Paper Notes: OlmOCR
last updated 2026-05-10
Dataset: OlmOCR Mix – 260k pages taken from 100k pdfs from the internet; OCR output computed by GPT-4o. Filtered to English docs (using the Lingua package). Sample up to 3 pages from each of the 100k PDFs. Use GPT-4o to generate OCR using: image, text blocks, and locations (task they refer to as DOCUMENT-ANCHORING)
Evaluation Data: OlmOCR-Bench, 1400 PDFs, 7000 unit tests for evaluation. A super interesting and simple evaluation approach (several binary judgements per page, compute accuracy) rather than the hodgepodge of edit-distance-based metrics.

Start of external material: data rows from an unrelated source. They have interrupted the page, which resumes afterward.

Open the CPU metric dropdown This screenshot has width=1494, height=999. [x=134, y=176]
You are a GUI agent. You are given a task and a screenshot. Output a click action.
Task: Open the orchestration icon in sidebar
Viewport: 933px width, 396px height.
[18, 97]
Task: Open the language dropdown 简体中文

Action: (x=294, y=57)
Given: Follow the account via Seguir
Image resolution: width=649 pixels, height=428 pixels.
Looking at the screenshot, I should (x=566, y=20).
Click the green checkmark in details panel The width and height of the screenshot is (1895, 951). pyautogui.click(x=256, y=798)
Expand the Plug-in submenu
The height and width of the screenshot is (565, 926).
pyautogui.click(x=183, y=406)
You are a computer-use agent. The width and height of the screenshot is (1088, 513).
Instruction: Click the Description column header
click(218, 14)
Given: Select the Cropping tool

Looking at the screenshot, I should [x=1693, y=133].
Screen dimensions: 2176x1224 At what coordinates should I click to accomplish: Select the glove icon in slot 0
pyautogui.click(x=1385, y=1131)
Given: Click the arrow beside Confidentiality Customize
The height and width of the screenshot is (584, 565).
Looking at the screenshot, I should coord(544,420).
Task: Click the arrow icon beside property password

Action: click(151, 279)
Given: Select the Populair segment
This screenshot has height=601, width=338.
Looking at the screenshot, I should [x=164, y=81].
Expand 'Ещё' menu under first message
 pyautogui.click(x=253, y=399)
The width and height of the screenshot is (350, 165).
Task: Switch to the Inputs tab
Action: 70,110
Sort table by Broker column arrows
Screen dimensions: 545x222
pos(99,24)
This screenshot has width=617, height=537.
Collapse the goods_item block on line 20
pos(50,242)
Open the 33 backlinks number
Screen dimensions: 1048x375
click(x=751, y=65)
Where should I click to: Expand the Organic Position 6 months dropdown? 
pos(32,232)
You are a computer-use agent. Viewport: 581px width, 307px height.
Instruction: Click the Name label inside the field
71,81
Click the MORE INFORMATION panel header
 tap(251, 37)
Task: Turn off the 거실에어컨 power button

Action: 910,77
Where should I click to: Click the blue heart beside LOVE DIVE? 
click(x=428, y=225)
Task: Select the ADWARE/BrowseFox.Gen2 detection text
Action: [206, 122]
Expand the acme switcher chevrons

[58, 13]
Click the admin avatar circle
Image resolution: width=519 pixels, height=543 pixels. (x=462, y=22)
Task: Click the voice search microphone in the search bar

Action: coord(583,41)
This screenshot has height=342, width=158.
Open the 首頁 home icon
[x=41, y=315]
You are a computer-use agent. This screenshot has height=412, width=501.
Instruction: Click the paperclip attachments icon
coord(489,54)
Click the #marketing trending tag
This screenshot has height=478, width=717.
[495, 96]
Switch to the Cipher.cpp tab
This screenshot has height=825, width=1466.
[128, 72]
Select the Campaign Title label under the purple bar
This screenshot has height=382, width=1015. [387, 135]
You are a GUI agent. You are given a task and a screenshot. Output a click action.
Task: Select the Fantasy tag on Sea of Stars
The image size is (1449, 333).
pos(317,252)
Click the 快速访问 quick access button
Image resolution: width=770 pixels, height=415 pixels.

text segments are 1-3 sentence spans, verify presence with fuzzy matching. reading order checks that a pair of text segments have the correct ordering. table checks that a table with a cell with a specific value is contained, and is relationally above/below/left/right of another cell with another value. formula checks symbol bounding boxes after rendered with KaTeX.
Notes: Single training run is 16 hours on an 8xH100 node (7B Qwen model), for 1.2 epochs. PDF is rendered to a max of 1024px on the longest edge, aspect ratio is retained. Typical prompt is 1k tokens for the image, and 1800 tokens for the anchor text.